Collected data:
○ ○ ○

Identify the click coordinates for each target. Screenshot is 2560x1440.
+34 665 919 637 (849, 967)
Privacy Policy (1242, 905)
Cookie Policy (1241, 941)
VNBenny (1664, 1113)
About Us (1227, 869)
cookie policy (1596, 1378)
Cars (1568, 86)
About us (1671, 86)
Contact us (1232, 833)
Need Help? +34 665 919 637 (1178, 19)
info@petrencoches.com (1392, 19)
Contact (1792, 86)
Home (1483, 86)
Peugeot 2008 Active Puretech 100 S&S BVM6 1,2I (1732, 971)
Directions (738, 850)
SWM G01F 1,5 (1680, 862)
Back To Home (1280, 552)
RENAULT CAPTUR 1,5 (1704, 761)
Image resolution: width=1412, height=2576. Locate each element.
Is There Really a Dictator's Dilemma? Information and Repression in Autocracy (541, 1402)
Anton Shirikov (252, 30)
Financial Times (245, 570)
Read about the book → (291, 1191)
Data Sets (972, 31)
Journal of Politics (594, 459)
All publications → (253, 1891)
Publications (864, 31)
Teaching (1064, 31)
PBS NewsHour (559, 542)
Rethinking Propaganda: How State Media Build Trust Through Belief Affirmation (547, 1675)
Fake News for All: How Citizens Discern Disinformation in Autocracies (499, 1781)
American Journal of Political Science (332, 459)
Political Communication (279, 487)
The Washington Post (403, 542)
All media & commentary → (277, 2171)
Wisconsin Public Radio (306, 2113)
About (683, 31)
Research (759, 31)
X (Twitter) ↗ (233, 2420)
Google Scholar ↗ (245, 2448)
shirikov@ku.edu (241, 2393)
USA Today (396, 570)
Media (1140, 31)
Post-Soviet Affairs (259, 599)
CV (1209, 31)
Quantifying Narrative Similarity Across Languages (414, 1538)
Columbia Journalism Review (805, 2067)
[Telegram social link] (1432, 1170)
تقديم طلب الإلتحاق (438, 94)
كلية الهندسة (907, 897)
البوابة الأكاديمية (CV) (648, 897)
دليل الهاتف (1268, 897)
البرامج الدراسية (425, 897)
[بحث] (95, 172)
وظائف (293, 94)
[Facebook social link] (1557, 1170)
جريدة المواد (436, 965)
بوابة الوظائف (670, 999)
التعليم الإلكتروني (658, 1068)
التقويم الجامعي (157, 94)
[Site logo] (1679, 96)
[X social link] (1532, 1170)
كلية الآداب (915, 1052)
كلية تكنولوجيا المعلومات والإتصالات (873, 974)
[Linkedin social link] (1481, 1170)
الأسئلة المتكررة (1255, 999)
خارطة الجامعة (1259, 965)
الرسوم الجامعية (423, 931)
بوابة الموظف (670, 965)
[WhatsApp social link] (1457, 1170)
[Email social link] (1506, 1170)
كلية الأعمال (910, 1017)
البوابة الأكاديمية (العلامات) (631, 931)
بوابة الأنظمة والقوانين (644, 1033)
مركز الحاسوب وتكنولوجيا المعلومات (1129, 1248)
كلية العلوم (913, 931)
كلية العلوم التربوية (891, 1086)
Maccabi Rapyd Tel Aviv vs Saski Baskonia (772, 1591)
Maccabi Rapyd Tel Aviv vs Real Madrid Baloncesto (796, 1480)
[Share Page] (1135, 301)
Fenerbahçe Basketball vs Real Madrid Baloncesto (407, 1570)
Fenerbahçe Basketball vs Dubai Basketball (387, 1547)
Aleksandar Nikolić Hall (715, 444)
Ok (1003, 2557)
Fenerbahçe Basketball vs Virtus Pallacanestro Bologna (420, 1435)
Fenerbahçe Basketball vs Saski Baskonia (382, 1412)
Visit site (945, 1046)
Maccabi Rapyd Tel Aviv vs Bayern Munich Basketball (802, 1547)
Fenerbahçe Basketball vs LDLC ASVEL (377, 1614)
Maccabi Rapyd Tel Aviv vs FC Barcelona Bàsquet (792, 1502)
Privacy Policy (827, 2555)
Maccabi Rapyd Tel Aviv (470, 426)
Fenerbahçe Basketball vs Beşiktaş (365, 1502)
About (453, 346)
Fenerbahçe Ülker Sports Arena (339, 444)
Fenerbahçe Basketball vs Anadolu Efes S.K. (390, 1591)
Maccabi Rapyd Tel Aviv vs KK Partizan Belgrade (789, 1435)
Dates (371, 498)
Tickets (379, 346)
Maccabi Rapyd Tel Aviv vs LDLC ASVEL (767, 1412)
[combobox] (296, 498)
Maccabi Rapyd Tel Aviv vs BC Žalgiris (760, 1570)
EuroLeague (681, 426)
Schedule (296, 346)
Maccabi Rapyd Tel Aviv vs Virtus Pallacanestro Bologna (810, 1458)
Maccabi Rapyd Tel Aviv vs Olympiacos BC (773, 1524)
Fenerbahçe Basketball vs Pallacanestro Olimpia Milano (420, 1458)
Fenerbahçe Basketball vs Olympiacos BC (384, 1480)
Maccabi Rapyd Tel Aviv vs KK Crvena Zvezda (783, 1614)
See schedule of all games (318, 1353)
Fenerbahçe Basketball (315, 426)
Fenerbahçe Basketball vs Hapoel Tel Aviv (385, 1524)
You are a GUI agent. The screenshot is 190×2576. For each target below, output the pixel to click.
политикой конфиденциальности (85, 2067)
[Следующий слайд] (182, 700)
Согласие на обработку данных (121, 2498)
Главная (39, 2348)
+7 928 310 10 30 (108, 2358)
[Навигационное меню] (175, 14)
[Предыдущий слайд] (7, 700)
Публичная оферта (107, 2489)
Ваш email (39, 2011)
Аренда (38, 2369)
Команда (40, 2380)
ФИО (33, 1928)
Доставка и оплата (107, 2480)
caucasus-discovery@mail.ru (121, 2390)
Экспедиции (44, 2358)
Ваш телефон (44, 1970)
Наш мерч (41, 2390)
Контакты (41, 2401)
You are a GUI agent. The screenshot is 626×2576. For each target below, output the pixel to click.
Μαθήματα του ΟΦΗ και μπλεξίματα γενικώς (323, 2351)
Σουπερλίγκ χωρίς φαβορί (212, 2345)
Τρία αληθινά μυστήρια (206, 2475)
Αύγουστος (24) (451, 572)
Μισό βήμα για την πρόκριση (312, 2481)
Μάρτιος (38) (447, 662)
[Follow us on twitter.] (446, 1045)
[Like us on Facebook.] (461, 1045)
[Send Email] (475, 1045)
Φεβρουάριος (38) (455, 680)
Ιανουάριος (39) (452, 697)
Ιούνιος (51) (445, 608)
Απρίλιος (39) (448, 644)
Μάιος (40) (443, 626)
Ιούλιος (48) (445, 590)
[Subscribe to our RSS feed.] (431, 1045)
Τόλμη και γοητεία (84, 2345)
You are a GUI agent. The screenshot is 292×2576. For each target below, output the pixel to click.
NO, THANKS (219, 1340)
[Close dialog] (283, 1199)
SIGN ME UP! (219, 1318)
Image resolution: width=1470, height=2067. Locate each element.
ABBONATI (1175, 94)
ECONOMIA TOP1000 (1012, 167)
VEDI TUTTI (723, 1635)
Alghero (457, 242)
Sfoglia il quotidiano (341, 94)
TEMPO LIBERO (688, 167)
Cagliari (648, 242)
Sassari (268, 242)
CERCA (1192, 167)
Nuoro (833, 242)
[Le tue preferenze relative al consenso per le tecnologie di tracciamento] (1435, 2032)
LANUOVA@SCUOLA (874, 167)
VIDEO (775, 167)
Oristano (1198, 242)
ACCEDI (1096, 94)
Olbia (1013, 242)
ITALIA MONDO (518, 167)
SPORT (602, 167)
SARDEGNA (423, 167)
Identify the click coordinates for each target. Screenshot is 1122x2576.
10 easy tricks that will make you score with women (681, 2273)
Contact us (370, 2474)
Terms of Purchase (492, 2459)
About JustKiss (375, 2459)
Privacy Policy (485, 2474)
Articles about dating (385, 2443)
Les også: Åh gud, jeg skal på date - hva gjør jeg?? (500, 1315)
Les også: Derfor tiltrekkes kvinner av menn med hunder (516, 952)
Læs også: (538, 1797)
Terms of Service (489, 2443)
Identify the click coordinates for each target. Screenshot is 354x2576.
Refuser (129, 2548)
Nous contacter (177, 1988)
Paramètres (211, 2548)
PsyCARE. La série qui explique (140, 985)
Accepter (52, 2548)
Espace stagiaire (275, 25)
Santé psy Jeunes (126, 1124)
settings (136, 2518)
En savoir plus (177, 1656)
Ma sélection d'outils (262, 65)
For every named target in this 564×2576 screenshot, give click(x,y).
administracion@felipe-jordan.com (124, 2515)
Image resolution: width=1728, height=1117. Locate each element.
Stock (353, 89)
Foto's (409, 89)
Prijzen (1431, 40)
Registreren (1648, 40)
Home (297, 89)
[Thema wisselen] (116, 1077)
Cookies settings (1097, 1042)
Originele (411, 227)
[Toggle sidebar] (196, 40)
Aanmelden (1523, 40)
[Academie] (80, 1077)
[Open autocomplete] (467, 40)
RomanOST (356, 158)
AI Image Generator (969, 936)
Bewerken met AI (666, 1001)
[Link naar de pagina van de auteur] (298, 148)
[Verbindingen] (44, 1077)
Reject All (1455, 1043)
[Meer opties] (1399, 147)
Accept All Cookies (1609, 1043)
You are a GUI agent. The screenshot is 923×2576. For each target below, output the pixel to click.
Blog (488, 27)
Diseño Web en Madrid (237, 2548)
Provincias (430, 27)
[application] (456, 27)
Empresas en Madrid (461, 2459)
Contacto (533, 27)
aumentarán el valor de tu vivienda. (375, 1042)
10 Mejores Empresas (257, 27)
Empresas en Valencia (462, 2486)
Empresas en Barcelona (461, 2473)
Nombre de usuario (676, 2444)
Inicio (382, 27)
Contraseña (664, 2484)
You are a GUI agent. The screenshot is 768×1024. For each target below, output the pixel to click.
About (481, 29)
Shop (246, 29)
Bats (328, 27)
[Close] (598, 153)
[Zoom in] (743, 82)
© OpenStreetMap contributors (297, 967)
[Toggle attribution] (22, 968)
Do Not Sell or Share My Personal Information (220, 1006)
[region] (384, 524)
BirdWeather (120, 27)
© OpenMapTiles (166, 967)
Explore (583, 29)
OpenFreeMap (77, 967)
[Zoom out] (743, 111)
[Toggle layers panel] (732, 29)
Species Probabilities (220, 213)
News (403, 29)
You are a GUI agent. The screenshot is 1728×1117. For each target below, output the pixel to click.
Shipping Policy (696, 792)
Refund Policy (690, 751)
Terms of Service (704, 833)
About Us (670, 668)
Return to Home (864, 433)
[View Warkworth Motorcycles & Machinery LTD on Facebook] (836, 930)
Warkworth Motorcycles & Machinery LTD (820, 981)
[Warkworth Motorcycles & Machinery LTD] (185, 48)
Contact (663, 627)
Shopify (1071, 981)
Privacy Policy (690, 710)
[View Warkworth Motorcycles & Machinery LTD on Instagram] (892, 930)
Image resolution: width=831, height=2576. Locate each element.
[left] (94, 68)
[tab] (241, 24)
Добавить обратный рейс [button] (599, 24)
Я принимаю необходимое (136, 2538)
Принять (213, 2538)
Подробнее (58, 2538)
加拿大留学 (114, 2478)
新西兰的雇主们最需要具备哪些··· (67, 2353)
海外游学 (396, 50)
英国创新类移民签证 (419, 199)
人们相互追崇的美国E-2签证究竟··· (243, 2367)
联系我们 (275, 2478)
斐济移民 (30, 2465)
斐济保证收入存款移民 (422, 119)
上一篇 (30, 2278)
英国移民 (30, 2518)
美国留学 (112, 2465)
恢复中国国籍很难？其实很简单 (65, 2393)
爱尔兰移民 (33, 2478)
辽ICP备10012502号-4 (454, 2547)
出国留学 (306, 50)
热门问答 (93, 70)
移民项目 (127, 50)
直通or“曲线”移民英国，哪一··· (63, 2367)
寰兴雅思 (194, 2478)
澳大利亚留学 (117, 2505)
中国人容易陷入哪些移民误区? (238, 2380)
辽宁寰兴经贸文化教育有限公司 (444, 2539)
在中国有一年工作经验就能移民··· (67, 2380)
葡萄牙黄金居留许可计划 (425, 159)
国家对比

○ ○ ○

Exercise aim
Take the lines above from the one containing "VEDI TUTTI (723, 1635)" to the one containing "For every named" and retype them exactly, both ends included, with nothing added.

Solution to this exercise
VEDI TUTTI (723, 1635)
Alghero (457, 242)
Sfoglia il quotidiano (341, 94)
TEMPO LIBERO (688, 167)
Cagliari (648, 242)
Sassari (268, 242)
CERCA (1192, 167)
Nuoro (833, 242)
[Le tue preferenze relative al consenso per le tecnologie di tracciamento] (1435, 2032)
LANUOVA@SCUOLA (874, 167)
VIDEO (775, 167)
Oristano (1198, 242)
ACCEDI (1096, 94)
Olbia (1013, 242)
ITALIA MONDO (518, 167)
SPORT (602, 167)
SARDEGNA (423, 167)
Identify the click coordinates for each target. Screenshot is 1122x2576.
10 easy tricks that will make you score with women (681, 2273)
Contact us (370, 2474)
Terms of Purchase (492, 2459)
About JustKiss (375, 2459)
Privacy Policy (485, 2474)
Articles about dating (385, 2443)
Les også: Åh gud, jeg skal på date - hva gjør jeg?? (500, 1315)
Les også: Derfor tiltrekkes kvinner av menn med hunder (516, 952)
Læs også: (538, 1797)
Terms of Service (489, 2443)
Identify the click coordinates for each target. Screenshot is 354x2576.
Refuser (129, 2548)
Nous contacter (177, 1988)
Paramètres (211, 2548)
PsyCARE. La série qui explique (140, 985)
Accepter (52, 2548)
Espace stagiaire (275, 25)
Santé psy Jeunes (126, 1124)
settings (136, 2518)
En savoir plus (177, 1656)
Ma sélection d'outils (262, 65)
For every named target in this 564×2576 screenshot, give click(x,y).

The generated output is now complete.